(Data lines)
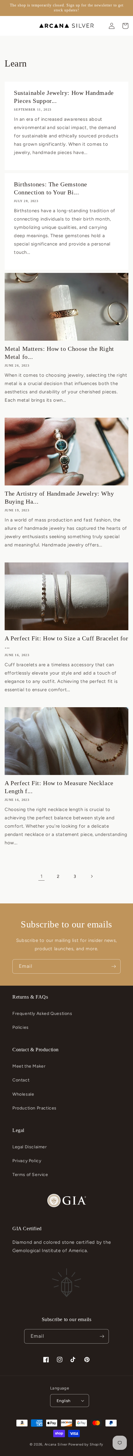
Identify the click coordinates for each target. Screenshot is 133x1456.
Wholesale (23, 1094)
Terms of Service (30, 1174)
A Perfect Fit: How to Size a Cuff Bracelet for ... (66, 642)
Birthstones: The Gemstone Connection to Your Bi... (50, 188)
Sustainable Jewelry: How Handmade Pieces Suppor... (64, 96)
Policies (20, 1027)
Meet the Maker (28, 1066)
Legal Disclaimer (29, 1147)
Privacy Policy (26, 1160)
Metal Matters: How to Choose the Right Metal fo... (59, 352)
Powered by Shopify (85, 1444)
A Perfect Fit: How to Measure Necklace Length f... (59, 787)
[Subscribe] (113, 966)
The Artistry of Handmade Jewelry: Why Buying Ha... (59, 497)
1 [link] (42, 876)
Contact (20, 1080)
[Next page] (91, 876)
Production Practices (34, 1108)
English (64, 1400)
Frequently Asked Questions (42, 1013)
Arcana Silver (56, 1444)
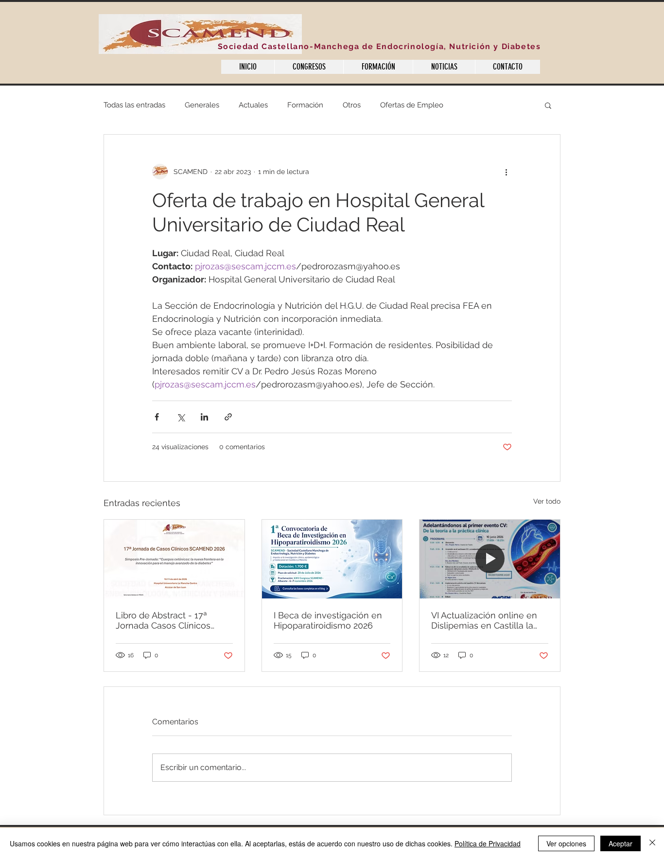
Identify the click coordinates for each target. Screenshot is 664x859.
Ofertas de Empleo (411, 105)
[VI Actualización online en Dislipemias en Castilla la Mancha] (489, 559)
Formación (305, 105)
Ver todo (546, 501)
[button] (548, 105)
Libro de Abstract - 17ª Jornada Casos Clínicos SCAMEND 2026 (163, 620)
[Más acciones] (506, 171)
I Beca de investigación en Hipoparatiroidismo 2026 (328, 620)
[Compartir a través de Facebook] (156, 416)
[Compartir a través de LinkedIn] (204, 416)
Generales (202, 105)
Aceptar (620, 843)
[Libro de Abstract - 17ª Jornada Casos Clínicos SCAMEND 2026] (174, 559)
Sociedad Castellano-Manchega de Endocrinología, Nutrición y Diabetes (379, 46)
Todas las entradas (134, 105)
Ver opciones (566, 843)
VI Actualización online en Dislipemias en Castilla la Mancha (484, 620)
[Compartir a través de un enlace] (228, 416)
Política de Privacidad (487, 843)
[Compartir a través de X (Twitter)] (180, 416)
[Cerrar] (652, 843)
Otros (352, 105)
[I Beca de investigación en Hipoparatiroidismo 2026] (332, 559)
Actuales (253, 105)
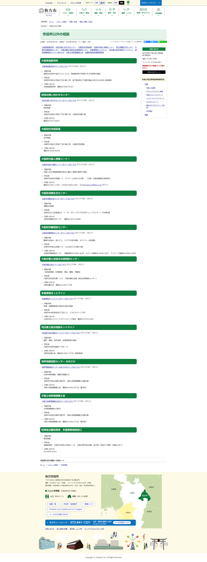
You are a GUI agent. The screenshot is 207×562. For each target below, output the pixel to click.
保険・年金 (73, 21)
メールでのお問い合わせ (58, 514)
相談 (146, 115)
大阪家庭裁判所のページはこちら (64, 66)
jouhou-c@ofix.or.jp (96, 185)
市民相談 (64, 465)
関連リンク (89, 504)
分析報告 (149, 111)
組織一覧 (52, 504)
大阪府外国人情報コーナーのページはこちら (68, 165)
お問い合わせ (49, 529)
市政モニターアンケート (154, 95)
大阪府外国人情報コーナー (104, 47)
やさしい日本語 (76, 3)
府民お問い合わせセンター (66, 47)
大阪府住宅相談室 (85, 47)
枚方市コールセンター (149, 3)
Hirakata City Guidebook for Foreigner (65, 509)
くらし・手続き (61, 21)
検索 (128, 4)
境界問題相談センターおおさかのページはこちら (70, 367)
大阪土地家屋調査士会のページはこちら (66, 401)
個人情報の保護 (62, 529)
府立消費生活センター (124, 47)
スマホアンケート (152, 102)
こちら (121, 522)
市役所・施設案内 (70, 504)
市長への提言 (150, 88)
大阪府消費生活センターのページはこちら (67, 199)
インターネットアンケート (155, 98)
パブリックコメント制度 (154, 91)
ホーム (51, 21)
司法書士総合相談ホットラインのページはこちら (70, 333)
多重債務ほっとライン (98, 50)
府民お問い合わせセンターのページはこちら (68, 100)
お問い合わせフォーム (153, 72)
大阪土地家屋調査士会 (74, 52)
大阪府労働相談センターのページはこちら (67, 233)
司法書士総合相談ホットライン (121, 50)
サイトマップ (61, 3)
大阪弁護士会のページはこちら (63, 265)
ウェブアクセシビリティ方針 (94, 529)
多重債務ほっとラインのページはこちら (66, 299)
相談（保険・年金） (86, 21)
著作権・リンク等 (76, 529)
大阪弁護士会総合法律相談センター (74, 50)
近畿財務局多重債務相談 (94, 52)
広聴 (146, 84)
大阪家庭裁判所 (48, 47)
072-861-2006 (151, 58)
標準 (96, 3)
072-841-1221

▶ _AIM OF THE EXERCISE_
Copy every line of the data above word for word, leaving out the pictures.

▶ _SOLUTION TO THIS EXERCISE_
Identify the click coordinates for each target. Screenshot is 133x1456.
Wholesale (23, 1094)
Terms of Service (30, 1174)
A Perfect Fit: How to Size a Cuff Bracelet for ... (66, 642)
Birthstones: The Gemstone Connection to Your Bi... (50, 188)
Sustainable Jewelry: How Handmade Pieces Suppor... (64, 96)
Policies (20, 1027)
Meet the Maker (28, 1066)
Legal Disclaimer (29, 1147)
Privacy Policy (26, 1160)
Metal Matters: How to Choose the Right Metal fo... (59, 352)
Powered by Shopify (85, 1444)
A Perfect Fit: How to Measure Necklace Length f... (59, 787)
[Subscribe] (113, 966)
The Artistry of Handmade Jewelry: Why Buying Ha... (59, 497)
1 [link] (42, 876)
Contact (20, 1080)
[Next page] (91, 876)
Production Practices (34, 1108)
English (64, 1400)
Frequently Asked Questions (42, 1013)
Arcana Silver (56, 1444)
Identify the click coordinates for each target. Screenshot is 664x859.
Ofertas de Empleo (411, 105)
[VI Actualización online en Dislipemias en Castilla la Mancha] (489, 559)
Formación (305, 105)
Ver todo (546, 501)
[button] (548, 105)
Libro de Abstract - 17ª Jornada Casos Clínicos SCAMEND 2026 (163, 620)
[Más acciones] (506, 171)
I Beca de investigación en Hipoparatiroidismo 2026 (328, 620)
[Compartir a través de Facebook] (156, 416)
[Compartir a través de LinkedIn] (204, 416)
Generales (202, 105)
Aceptar (620, 843)
[Libro de Abstract - 17ª Jornada Casos Clínicos SCAMEND 2026] (174, 559)
Sociedad Castellano-Manchega de Endocrinología, Nutrición y Diabetes (379, 46)
Todas las entradas (134, 105)
Ver opciones (566, 843)
VI Actualización online en Dislipemias en Castilla la Mancha (484, 620)
[Compartir a través de un enlace] (228, 416)
Política de Privacidad (487, 843)
[Compartir a través de X (Twitter)] (180, 416)
[Cerrar] (652, 843)
Otros (352, 105)
[I Beca de investigación en Hipoparatiroidismo 2026] (332, 559)
Actuales (253, 105)
You are a GUI agent. The screenshot is 207×562. For each target below, output the pixel to click.
保険・年金 (73, 21)
メールでのお問い合わせ (58, 514)
相談 (146, 115)
大阪家庭裁判所のページはこちら (64, 66)
jouhou-c@ofix.or.jp (96, 185)
市民相談 (64, 465)
関連リンク (89, 504)
分析報告 (149, 111)
組織一覧 (52, 504)
大阪府外国人情報コーナーのページはこちら (68, 165)
お問い合わせ (49, 529)
市政モニターアンケート (154, 95)
大阪府外国人情報コーナー (104, 47)
やさしい日本語 (76, 3)
府民お問い合わせセンター (66, 47)
大阪府住宅相談室 (85, 47)
枚方市コールセンター (149, 3)
Hirakata City Guidebook for Foreigner (65, 509)
くらし・手続き (61, 21)
検索 (128, 4)
境界問題相談センターおおさかのページはこちら (70, 367)
大阪土地家屋調査士会のページはこちら (66, 401)
個人情報の保護 (62, 529)
府立消費生活センター (124, 47)
スマホアンケート (152, 102)
こちら (121, 522)
市役所・施設案内 (70, 504)
市長への提言 (150, 88)
大阪府消費生活センターのページはこちら (67, 199)
インターネットアンケート (155, 98)
パブリックコメント制度 (154, 91)
ホーム (51, 21)
司法書士総合相談ホットラインのページはこちら (70, 333)
多重債務ほっとライン (98, 50)
府民お問い合わせセンターのページはこちら (68, 100)
お問い合わせフォーム (153, 72)
大阪土地家屋調査士会 (74, 52)
大阪府労働相談センターのページはこちら (67, 233)
司法書士総合相談ホットライン (121, 50)
サイトマップ (61, 3)
大阪弁護士会のページはこちら (63, 265)
ウェブアクセシビリティ方針 (94, 529)
多重債務ほっとラインのページはこちら (66, 299)
相談（保険・年金） (86, 21)
著作権・リンク等 (76, 529)
大阪弁護士会総合法律相談センター (74, 50)
近畿財務局多重債務相談 (94, 52)
広聴 (146, 84)
大阪家庭裁判所 (48, 47)
072-861-2006 (151, 58)
標準 (96, 3)
072-841-1221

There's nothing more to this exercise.